Crise au nord du Tchad : la HAMA inquiète du traitement de l’information

La diffusion de certaines informations sur la situation confuse au Nord du Tchad et le traitement des sujets ayant trait à la secte Boko-Haram, par certains médias de la place, inquiètent l’organe régulateur, la Haute Autorité des Médias et de l’Audiovisuel (HAMA).

La Haute Autorité des Médias et de l’Audiovisuel (HAMA) dans un communiqué, signé de son président, Dieudonné Djonabaye, le 4 décembre 2018, dit constater depuis quelques jours la diffusion dans certains médias des « propos déplacés ou des contenus copiés sur des sites à caractère subversif » portant sur une situation possible de guerre dans le Nord du Tchad. Ceci, selon la HAMA « sans apporter des preuves ou des faits probants pour étayer lesdits contenus ».

L’organe régulateur rappelle à cet effet que, les médias sont des acteurs majeurs de la paix et de la cohésion sociale dans le pays. Par conséquent, selon la Haute autorité, les médias doivent contribuer à enrichir le débat public aux fins de lutter efficacement contre les menaces à la paix, à la sécurité et à l’intégrité du Tchad que constituent les éléments de Boko-Haram et les groupes terroristes.

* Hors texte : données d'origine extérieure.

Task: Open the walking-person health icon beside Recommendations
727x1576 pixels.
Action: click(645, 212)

En outre, la HAMA rappelle aux responsables des médias l’article 90 de l’ordonnance 025/PR/2018 du 29 juin 2018 portant régime de la presse écrite et média électronique au Tchad. Cet article dispose que : « …seront punis de la peine ceux qui, par l’un des moyens prévus à l’article 78 ci-dessus, auront fait l’apologie du terrorisme, du djihadiste, des crimes de guerre et des crimes ou délits de collaboration avec les terroristes, les forces ennemies, les djihadistes ou tout autre groupe qui cherche à s’attaquer à l’intégrité du territoire, à l’ordre public, à la sécurité intérieure et extérieure ainsi que la cohésion sociale. »

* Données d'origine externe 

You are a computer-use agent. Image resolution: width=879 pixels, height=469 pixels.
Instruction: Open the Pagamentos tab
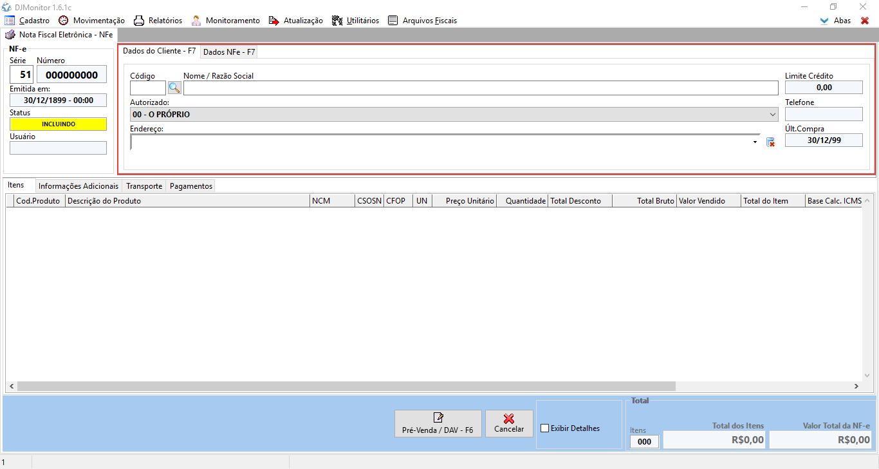click(x=191, y=186)
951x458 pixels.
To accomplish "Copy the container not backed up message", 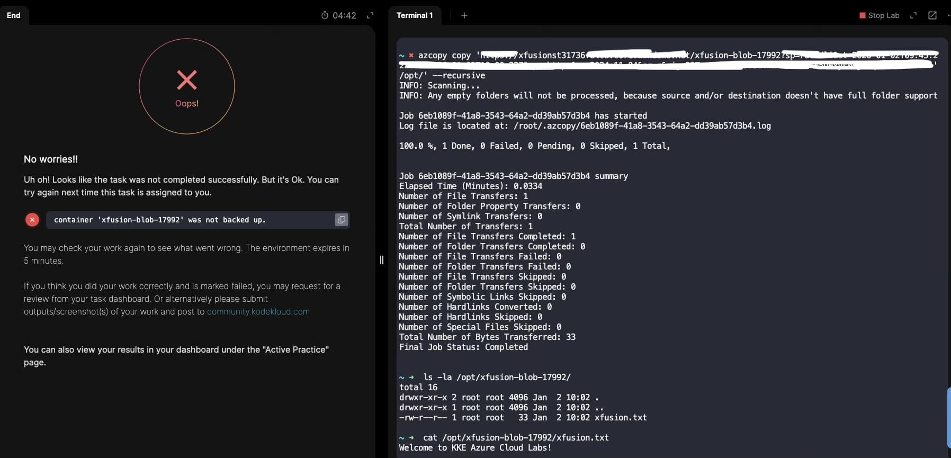I will [x=342, y=220].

Au regard de ces dispositions et eu égard aux contenus de certains médias, la HAMA compte sur le sens de responsabilité des responsables des médias pour « veiller aux contenus qu’ils diffusent pour éviter certaines dérives ». Pour le juge des médias, la liberté d’expression est certes un droit mais elle est encadrée par les textes de la République. Et cette liberté ne peut s’exercer que dans un pays en paix et en sécurité.